Ilya Varlamov tinha pouco mais de 20 anos quando conseguiu seu primeiro contrato de US$ 3 milhões. Hoje, o jovem de 27 anos é chefe de uma companhia de tecnologia da informação em Moscou que cria modelos arquitetônicos tridimensionais complicados para seus clientes. Seu escritório tem todas as características do sucesso: um computador da Apple com um iPhone do lado e obras de arte moderna russa pendurada nas paredes brancas.

A reportagem é de Benjamin Bidder, Christian Neef e Matthias Schepp, publicada pela revista Der Spiegel e reproduzida pelo portal Uol, 19-12-2011.

Foi Varlamov que criou o futuro estádio olímpico na cidade de Sochi onde a Rússia será anfitriã dos Jogos de Inverno de 2014. Foi um contrato do governo – um dos muitos que o tornaram um homem rico. Varlamov é um dos vencedores do reinado de 11 anos de Vladimir Putin. Ele gosta de viajar para o Ocidente quando tira férias. Em entrevistas, ele evita cuidadosamente dizer qualquer coisa negativa sobre o primeiro-ministro russo Vladimir Putin ou sobre o presidente Dmitry Medvedev.

Foi a mesma história quando Medvedev, que adora posar com seu iPad para fotos, quebrou a promessa de que não haveria "censura na internet enquanto ele estivesse no Kremlin". Varlamov segurou a língua por um longo tempo, mas agora isso acabou.

§ TAREFA A: Segundo o trecho, o que Varlamov criou na cidade de Sochi?
As linhas abaixo não têm relação alguma com o trecho.

Registros para localizar itens exibidos
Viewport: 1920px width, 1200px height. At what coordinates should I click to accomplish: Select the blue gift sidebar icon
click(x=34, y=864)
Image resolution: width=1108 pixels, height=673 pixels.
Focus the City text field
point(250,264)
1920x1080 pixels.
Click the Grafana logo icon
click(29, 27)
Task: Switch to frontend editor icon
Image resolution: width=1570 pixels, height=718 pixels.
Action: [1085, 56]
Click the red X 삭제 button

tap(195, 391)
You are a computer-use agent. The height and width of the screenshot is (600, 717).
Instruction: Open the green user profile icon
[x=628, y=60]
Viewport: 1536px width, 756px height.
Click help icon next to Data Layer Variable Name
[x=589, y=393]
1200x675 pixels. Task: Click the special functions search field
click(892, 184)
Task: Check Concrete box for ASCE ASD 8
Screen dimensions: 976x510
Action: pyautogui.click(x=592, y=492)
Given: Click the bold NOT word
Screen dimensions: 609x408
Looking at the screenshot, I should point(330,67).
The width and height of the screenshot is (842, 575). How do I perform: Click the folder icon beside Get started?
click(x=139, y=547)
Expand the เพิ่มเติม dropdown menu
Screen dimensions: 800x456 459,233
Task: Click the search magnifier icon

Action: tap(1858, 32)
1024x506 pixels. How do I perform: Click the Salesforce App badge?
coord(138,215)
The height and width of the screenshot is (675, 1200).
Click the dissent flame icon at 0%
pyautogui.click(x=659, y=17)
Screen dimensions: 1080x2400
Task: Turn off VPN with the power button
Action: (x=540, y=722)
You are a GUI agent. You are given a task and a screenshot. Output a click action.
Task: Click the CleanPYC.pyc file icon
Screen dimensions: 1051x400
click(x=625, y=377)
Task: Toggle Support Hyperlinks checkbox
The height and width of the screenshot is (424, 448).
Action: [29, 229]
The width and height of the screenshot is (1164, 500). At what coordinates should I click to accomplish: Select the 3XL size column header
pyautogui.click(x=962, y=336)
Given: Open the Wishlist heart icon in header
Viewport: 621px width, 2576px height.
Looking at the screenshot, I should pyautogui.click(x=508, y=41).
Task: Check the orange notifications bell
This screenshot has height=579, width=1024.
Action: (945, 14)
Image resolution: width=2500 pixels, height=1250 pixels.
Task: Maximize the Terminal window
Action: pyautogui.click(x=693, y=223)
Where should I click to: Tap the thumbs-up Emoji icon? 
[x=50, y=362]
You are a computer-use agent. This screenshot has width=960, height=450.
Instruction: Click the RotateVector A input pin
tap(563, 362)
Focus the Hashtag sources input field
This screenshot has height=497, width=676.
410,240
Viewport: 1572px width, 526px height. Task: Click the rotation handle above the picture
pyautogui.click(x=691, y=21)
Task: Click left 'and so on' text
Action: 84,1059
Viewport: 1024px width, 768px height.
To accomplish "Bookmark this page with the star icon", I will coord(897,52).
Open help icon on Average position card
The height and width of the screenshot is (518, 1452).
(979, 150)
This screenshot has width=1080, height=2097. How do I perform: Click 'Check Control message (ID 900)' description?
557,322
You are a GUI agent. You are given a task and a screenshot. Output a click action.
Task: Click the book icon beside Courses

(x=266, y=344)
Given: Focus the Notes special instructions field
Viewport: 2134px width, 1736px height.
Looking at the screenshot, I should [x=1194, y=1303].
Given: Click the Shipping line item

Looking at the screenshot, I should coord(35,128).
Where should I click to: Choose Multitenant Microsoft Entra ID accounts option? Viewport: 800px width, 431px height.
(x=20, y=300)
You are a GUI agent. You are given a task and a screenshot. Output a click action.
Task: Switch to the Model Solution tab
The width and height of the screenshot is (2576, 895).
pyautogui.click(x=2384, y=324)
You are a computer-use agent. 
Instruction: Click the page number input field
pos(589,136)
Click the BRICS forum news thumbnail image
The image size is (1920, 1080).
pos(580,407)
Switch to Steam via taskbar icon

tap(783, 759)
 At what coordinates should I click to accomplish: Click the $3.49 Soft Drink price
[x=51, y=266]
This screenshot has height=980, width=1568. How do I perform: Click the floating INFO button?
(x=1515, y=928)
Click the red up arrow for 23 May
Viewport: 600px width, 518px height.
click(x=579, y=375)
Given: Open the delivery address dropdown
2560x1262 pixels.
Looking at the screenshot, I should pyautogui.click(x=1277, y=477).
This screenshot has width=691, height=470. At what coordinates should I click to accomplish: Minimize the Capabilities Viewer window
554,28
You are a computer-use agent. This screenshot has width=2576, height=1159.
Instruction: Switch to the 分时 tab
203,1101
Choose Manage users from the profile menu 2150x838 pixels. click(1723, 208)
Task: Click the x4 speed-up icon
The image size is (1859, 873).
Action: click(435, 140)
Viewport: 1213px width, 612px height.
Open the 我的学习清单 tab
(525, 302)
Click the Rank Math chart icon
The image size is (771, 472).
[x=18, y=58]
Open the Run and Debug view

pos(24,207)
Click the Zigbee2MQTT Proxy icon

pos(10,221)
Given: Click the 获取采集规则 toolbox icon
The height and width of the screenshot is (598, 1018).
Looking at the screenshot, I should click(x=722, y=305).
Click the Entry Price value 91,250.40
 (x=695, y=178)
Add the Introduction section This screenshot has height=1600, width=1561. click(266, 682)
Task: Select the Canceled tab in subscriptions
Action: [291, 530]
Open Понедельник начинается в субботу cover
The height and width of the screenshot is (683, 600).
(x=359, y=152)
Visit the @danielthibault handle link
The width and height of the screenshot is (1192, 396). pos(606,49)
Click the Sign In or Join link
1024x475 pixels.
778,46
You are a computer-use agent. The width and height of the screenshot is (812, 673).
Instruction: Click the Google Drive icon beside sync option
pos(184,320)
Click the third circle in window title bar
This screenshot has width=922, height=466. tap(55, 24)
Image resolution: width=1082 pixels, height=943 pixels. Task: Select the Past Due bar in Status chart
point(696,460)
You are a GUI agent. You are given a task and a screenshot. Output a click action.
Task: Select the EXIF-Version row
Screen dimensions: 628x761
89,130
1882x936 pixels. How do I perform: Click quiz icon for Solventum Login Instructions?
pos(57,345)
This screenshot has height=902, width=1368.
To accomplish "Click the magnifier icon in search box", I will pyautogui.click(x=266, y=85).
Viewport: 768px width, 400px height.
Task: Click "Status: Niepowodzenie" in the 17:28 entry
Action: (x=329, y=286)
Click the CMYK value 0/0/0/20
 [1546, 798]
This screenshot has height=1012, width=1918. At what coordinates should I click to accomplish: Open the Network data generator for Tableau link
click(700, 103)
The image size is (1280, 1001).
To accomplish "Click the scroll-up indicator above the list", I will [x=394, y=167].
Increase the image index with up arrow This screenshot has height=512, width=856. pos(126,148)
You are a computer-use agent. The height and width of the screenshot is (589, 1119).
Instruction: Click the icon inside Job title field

§ TAREFA B: Por favor, mostre todas as linhas acima que contêm a palavra "resolution", diferenciando maiúsculas de minúsculas.

§ RESPOSTA A: O futuro estádio olímpico de Sochi.

§ RESPOSTA B:
Image resolution: width=1108 pixels, height=673 pixels.
Image resolution: width=1570 pixels, height=718 pixels.
Image resolution: width=2500 pixels, height=1250 pixels.
Image resolution: width=1082 pixels, height=943 pixels. Task: Select the Past Due bar in Status chart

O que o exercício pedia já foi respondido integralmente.